Skoda Octavia estate vRS iV, 2020, charging
Electric vehicle charging points

MORE work needs to be done on making electric vehicles more user-friendly if the Government is to meet a deadline of 2030 for the phasing out of new combustion engines cars.

A study for Kwik Fit has revealed that just one in twelve (eight per cent) of car owners expect their next vehicle to be fully electric, with researchers exploring the biggest factors which are putting drivers off opting for these models.

Improving the charging infrastructure will be key to motorists switching to electric.

A lack of fast charging points in the areas people commonly drive is the most frequently given reason for motorists not considering a fully electric vehicle (37 per cent).

As well as charging when on the road, 30 per cent of drivers said they would not be able to charge their car at home. This highlights the need for more flexible solutions such as in-lamppost charging points or other options for local communities, especially those in urban areas without dedicated parking spaces.

The second most commonly quoted barrier to purchase has long been a primary focus of motor manufacturers, that of the restrictions on range from a single charge, which was cited by over a third of people (35 per cent).

Range will become an ever increasing focus of testing and car reviews, however Kwik Fit believes that alongside a technological focus, it is important to encourage drivers to consider their real world driving habits and be realistic about how big a range they really need on a daily or weekly basis.

An industry wide or government campaign could help to reassure drivers that for many, range may not be the concern that they believe it to be.

A third of drivers are currently put off by the increased cost of an electric car over an equivalent sized petrol, diesel or hybrid car, while cost and potential hassle also influence 26 per cent of drivers who worry that the battery won't last very long and will need replaced.

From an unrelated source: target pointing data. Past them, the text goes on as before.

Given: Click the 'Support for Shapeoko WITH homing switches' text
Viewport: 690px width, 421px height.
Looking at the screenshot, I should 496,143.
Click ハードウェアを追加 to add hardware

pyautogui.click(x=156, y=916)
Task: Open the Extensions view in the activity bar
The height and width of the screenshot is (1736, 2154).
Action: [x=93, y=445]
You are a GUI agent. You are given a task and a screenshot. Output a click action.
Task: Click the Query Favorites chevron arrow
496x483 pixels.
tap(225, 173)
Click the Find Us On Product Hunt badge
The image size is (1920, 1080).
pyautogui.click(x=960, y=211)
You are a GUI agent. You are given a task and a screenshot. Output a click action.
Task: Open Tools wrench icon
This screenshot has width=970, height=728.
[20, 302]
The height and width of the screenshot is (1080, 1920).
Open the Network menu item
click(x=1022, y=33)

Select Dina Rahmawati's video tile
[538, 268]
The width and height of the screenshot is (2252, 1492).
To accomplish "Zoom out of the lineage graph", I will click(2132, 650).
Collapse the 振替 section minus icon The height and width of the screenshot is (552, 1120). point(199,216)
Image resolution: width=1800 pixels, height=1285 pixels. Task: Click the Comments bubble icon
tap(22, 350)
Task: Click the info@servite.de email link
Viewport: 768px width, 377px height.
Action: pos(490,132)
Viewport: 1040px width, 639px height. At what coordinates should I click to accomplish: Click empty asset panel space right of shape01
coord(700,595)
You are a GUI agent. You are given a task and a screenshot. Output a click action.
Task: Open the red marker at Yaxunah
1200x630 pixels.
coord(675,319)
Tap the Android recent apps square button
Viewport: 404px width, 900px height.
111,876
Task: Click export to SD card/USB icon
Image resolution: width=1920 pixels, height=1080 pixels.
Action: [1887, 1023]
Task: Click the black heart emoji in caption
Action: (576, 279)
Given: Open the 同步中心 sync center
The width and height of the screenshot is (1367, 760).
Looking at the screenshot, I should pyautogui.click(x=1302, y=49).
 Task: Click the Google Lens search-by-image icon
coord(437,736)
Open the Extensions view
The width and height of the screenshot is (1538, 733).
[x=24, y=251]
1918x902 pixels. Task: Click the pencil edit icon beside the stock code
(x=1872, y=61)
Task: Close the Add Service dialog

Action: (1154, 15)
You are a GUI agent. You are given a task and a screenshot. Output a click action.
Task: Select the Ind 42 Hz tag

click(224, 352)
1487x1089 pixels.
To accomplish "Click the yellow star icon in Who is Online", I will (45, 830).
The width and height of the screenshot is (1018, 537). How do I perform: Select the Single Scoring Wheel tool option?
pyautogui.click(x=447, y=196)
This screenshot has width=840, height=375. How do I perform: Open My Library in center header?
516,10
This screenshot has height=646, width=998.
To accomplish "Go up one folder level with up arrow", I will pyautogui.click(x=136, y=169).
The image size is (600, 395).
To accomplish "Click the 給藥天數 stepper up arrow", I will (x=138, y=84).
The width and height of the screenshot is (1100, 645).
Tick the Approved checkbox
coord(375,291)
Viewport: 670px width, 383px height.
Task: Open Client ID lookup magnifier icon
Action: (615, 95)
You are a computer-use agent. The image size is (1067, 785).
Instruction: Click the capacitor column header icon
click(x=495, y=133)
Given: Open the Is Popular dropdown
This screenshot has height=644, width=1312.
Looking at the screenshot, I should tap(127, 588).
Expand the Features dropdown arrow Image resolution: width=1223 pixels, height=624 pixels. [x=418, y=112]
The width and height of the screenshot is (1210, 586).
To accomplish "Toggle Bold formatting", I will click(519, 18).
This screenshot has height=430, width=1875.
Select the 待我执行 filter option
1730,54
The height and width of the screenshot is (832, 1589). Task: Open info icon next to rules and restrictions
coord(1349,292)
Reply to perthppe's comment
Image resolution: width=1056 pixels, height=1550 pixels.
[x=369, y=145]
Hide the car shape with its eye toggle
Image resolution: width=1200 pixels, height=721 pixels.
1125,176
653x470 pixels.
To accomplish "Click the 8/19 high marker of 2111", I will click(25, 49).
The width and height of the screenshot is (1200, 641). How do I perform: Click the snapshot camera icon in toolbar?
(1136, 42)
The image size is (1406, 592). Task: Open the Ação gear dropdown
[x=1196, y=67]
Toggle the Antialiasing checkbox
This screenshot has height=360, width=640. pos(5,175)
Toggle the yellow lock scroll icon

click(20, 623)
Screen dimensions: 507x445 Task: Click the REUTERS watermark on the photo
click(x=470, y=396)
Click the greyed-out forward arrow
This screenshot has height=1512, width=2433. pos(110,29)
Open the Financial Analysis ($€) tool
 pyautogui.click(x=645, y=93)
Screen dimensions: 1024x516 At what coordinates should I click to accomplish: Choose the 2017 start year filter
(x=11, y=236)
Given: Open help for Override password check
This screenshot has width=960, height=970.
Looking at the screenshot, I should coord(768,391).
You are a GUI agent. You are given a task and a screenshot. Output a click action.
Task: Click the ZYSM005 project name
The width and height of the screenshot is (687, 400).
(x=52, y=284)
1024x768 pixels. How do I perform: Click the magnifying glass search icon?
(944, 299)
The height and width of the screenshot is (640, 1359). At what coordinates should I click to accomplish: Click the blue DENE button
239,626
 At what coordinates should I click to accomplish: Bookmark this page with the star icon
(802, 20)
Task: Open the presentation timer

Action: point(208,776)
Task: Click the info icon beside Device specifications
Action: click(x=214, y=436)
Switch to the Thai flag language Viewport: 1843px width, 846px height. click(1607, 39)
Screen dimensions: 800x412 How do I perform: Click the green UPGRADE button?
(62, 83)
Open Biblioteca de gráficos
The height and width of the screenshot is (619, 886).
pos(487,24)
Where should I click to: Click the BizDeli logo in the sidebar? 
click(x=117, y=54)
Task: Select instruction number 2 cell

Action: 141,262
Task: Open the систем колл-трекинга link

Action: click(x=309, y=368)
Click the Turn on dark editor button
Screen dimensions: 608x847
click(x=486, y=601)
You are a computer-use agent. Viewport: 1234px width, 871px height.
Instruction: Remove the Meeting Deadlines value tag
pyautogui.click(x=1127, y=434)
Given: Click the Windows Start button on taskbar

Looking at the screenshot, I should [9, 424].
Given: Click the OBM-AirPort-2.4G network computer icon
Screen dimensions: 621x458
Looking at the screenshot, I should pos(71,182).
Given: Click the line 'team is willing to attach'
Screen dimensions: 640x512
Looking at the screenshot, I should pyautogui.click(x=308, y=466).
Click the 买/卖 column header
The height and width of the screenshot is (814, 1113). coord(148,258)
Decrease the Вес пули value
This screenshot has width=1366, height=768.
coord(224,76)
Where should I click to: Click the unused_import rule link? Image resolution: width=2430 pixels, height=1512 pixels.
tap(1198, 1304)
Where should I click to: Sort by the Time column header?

As the technology develops the real-term costs are likely to come down, but greater effort could be put into examining financing ‘carrots' and highlighting overall costs of ownership to encourage drivers to make the switch.

The Kwik Fit research did reveal that one in six drivers could be influenced by the behaviour of their friends and relatives with some 17 per cent saying they would want to know more people who have an electric car before they commit.